Max was too stunned to quickly read his gun, but another figure was on the scene. Carl took one look at what the boy had done to his beloved dog, and the little man’s face actually grew red with wild fury. While the Unfortunate was distracted by the brothers, Carl took the opportunity to jump onto its back. The thing thrashed and howled, trying to buck the man off or at least get in a good gouging bite, but this was a trainer who routinely wrestled bears, both friendly and not.
Carl bellowed out obscenities and slammed the boy’s misshapen skull into the remains of the cage, and when those gave way from the pummeling, he pounded the monster into the earth instead. There was finally a sickening crack as the Unfortunate’s skull split from the force. When Max and Arthur finally dragged Carl off the boy, only his frail, shrunken limbs still flexed reflexively at the night air.
By this time the whole camp was awake and watching the commotion. Doctor DuMonde made his way through the small crowd too look upon the remains of the fight. There was still a strip of the small dog’s neck between the boy’s rodent-like teeth, and Carl was now covered in blood and whatever else had been on the child.
He was panting and staring at the body of his pet, making no effort to fight the brothers as they pulled him away. Pools of human and animal blood soaked into the dry ground beneath them.
“What a shame,” DuMonde said, shaking his head. “I’m so sorry, Carl. Max, when you get a moment, carry the body to my office if you please.”
The Doctor’s office was a wagon where he held many of his exhibits. At least the ones that weren’t living. The walls were lined with shelves filled with glass jars and odd creatures pinned to the walls like grotesque butterflies.
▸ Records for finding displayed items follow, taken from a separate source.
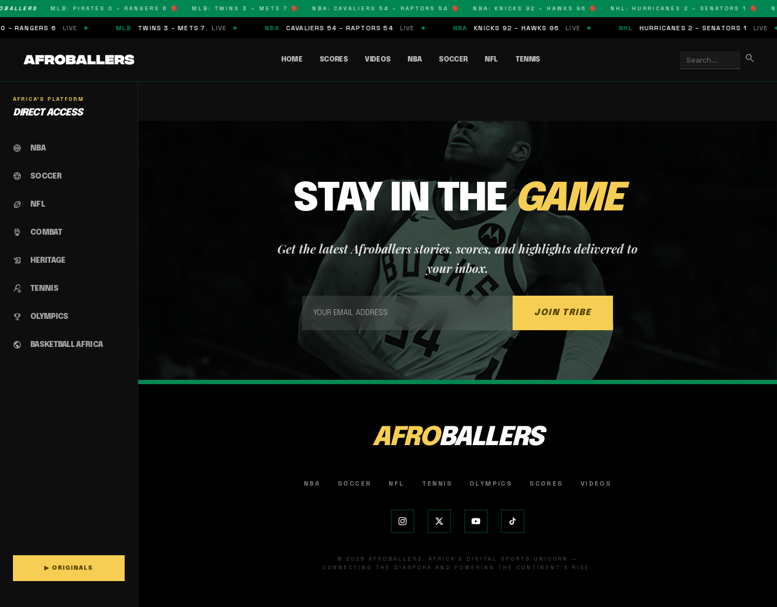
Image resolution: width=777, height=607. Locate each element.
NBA (414, 59)
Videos (377, 59)
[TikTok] (512, 521)
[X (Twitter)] (439, 521)
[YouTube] (476, 521)
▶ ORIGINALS (68, 568)
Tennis (527, 59)
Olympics (490, 483)
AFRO (457, 438)
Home (291, 59)
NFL (491, 59)
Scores (333, 59)
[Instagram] (402, 521)
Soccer (453, 59)
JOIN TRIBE (562, 312)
There were some workers who refused to set foot in the place, but after so many years the brothers had grown accustomed to the good doctor’s collection. Max had to wrap the corpse in a blanket to avoid touching the filth, and ignoring the smell and the unpleasant stiffening setting in by the time he gathered the courage to pick the monster up was no easy task.
The Doctor, however, could not have been more pleased. Not two days later, the stuffed and posed corpse had a place of honor on the wall behind his desk.